TEXTE À LIRE →
....
Haïti / Covid-19 : une campagne de vaccination remplie d’incertitudes
3 min readDans une entrevue accordée au journal Le Quotidien News, le président de l’Association des Pharmaciens d’Haïti, Pierre Hugues Saint-Jean, affirme que la décision prise par l’exécutif, d’introduire le vaccin anti Covid-19 en Haïti, tout en se protégeant de toutes poursuites relatives aux complications graves qu’il pourrait entraîner, risque de provoquer l’échec de la campagne de vaccination.
La COVAX voulant que les vaccins anti Covid-19 soient distribués partout dans le monde à mesure que le poids du virus se fait ressentir, le Ministère de la Santé Publique et de la Population (MSPP) ne saurait faire exception. Toutefois, l’État haïtien, en exigeant de faire signer un formulaire de renoncement à toutes poursuites, pourrait encore une fois alimenter la méfiance de la population qui craint déjà que des conséquences nocives n’apparaissent après l’administration du vaccin. « Cette crainte est l’une des principales raisons qui pourrait créer de l’hésitation chez les gens », affirme Pierre Hugues Saint-Jean.
En effet, une telle volonté de se dérober aux poursuites pourrait être vue comme une incapacité à assurer la sécurité de la population face aux risques que pourrait présenter le vaccin. Selon le président de l’Association des Pharmaciens d’Haïti, un médicament doit subir l’évaluation de la Direction de la Pharmacie, du Médicament et de la Médecine Traditionnelle (DPM/MT), avant qu’il ne soit utilisé en Haïti. Or, cette procédure n’a pas été respectée dans le cas précis. « Lorsqu’il s’agit d’un pays comme Haïti qui veut contrôler un médicament, il peut s’adresser à l’Organisation Mondiale de la Santé (OMS) pour cela. Seulement, lorsque c’est l’OMS qui fournit un médicament, il n’y a pas moyen de le tester puisque c’est l’instance qui aide à tester qui fournit », déclare-t-il.
....
DONNÉES EXTRAITES →
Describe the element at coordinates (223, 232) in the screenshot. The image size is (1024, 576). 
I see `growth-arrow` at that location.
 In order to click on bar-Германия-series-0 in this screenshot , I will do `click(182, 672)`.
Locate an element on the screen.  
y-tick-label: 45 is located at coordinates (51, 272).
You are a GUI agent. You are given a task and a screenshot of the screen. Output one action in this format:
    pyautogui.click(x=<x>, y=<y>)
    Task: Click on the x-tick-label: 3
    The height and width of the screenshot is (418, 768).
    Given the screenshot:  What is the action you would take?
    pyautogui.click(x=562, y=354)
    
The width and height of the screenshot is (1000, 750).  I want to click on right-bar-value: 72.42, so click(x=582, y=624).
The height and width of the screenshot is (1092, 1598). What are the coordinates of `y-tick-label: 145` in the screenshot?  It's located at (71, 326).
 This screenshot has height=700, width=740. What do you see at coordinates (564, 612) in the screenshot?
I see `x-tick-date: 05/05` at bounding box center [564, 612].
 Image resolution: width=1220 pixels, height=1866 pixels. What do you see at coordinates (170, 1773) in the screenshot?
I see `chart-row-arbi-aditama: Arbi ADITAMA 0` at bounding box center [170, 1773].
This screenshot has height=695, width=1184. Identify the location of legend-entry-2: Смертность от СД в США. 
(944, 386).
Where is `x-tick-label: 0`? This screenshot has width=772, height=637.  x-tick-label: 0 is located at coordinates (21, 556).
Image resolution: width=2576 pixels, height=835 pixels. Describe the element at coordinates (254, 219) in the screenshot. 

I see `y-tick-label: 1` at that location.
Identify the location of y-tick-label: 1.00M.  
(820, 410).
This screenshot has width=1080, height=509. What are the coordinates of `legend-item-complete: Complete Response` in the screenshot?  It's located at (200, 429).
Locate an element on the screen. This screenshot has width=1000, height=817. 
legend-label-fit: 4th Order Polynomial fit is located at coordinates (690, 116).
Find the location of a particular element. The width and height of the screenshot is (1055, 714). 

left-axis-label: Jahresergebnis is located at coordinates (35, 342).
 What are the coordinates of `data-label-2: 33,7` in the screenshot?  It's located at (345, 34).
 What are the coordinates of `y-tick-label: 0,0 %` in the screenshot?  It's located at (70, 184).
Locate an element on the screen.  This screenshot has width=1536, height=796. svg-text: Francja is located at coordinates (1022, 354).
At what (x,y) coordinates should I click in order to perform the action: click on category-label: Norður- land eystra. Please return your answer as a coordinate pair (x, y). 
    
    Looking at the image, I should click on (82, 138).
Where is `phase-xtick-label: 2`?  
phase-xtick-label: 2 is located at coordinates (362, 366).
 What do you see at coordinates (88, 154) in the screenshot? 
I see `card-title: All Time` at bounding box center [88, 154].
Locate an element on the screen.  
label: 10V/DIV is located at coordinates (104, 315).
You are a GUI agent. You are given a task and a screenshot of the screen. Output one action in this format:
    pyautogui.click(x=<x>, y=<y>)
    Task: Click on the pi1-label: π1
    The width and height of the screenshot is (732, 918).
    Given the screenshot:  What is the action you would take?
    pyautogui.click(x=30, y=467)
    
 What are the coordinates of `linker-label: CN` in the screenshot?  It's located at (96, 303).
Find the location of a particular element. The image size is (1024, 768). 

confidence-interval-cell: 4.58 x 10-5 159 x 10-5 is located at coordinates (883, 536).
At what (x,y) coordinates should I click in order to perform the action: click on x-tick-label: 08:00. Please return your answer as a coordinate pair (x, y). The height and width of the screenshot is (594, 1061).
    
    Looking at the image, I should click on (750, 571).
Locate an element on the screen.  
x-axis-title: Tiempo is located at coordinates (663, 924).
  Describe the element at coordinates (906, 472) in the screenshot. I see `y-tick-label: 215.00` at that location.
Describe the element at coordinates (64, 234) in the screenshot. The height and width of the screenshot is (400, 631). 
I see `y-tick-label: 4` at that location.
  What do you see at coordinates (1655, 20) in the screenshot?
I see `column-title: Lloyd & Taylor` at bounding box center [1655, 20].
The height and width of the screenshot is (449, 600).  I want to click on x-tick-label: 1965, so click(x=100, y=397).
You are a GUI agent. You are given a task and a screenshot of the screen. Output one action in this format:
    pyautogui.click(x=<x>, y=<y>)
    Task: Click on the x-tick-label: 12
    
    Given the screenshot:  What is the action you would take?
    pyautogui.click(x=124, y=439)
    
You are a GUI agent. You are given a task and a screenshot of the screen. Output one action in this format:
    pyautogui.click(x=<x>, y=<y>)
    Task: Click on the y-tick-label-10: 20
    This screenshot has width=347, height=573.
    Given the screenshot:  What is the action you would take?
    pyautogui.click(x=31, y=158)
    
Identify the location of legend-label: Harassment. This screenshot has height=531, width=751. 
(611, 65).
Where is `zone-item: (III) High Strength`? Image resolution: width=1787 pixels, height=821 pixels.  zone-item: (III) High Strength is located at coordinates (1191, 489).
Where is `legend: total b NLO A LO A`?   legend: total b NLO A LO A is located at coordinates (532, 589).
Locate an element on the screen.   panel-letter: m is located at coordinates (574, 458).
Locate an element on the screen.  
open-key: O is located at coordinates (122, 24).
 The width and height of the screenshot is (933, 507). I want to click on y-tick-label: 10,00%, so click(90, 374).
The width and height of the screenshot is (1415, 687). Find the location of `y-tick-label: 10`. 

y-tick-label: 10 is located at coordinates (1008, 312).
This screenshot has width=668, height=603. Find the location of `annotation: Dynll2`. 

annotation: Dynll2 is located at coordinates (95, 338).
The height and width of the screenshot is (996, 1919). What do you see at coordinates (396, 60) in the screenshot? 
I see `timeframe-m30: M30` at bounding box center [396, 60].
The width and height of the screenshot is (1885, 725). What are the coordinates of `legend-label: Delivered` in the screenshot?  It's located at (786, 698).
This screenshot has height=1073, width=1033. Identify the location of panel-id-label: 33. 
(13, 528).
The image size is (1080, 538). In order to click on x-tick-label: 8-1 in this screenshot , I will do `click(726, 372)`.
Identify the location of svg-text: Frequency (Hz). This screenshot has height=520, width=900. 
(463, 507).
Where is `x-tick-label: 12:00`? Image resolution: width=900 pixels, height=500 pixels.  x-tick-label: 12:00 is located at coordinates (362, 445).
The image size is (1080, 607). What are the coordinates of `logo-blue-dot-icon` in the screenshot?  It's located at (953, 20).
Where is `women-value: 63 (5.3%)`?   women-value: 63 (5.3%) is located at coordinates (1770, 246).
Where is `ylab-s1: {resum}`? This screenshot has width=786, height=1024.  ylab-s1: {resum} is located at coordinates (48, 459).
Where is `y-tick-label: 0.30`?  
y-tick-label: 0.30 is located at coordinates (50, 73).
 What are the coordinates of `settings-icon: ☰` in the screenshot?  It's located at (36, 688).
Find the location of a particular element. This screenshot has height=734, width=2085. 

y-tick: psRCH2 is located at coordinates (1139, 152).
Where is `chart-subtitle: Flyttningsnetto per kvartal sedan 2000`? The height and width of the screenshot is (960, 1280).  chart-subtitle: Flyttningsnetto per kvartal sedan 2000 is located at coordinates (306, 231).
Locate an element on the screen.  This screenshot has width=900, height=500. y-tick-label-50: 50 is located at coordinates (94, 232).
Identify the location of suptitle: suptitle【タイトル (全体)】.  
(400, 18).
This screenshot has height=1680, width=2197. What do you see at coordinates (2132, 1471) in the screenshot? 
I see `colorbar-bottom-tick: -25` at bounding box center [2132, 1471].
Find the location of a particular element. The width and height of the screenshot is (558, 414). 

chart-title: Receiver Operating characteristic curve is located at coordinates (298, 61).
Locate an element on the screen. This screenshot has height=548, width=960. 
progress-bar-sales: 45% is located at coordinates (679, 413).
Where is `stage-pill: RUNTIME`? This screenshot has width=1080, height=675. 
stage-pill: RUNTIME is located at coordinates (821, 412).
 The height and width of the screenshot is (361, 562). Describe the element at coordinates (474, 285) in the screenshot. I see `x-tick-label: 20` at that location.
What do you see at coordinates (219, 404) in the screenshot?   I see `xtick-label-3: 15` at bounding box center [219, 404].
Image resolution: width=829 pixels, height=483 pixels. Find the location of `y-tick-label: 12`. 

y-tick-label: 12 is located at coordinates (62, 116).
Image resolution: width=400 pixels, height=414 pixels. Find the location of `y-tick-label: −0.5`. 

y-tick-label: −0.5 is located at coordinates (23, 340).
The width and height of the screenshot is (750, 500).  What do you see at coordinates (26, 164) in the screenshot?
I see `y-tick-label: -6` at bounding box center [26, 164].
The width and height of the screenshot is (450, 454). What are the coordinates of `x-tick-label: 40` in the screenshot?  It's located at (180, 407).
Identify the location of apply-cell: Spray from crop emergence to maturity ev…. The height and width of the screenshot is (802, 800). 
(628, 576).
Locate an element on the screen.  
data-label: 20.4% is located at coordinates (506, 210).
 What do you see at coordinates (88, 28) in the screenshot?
....
CONSIGNE →
Rédigez la suite de l'article sur la campagne de vaccination contre la Covid-19 en Haïti, en reprenant juste après sa dernière phrase.

ESPACE DE RÉPONSE →
Les vaccins anti Covid-19 ont déjà commencé à être distribués dans plusieurs pays du monde. Selon Pierre Hugues Saint-Jean, certains cas de thrombose ont été enregistrés à la suite de l’administration de certains de ces vaccins. Parmi les vaccins anti Covid-19 disponibles, celui prévu d’être distribué en Haïti, est AstraZeneca qui a été mis en pause en France suite à quelques cas de coagulation intravasculaire disséminée et de thrombophlébite cérébrale observés en Europe, quoique rien ne prouve que le vaccin serait l’élément déclencheur.
Par ailleurs, Jeffnie Jean-Louis, coordonnatrice de Dwa pou m Konn Dwa m (DKD), affirme que chaque citoyen a le pouvoir d’agir contre l’État pour dédommagement suite à un dommage causé. Selon elle, il est impossible de renoncer à l’avance à un tel droit. « Il est vrai qu’il est possible de signer un document de désistement concernant une éventuelle poursuite, mais le dommage devra d’abord être causé », déclare-t-elle. Selon la coordonnatrice, un tel document, quoique signé, est considéré comme nul et non avenu au regard de la loi puisqu’on ne peut renoncer à un droit éventuel. Elle continue pour dire que si, après signature du document proposé, la vaccination cause un dommage à un patient il pourrait toujours poursuivre l’État, voire attaquer le document signé en justice.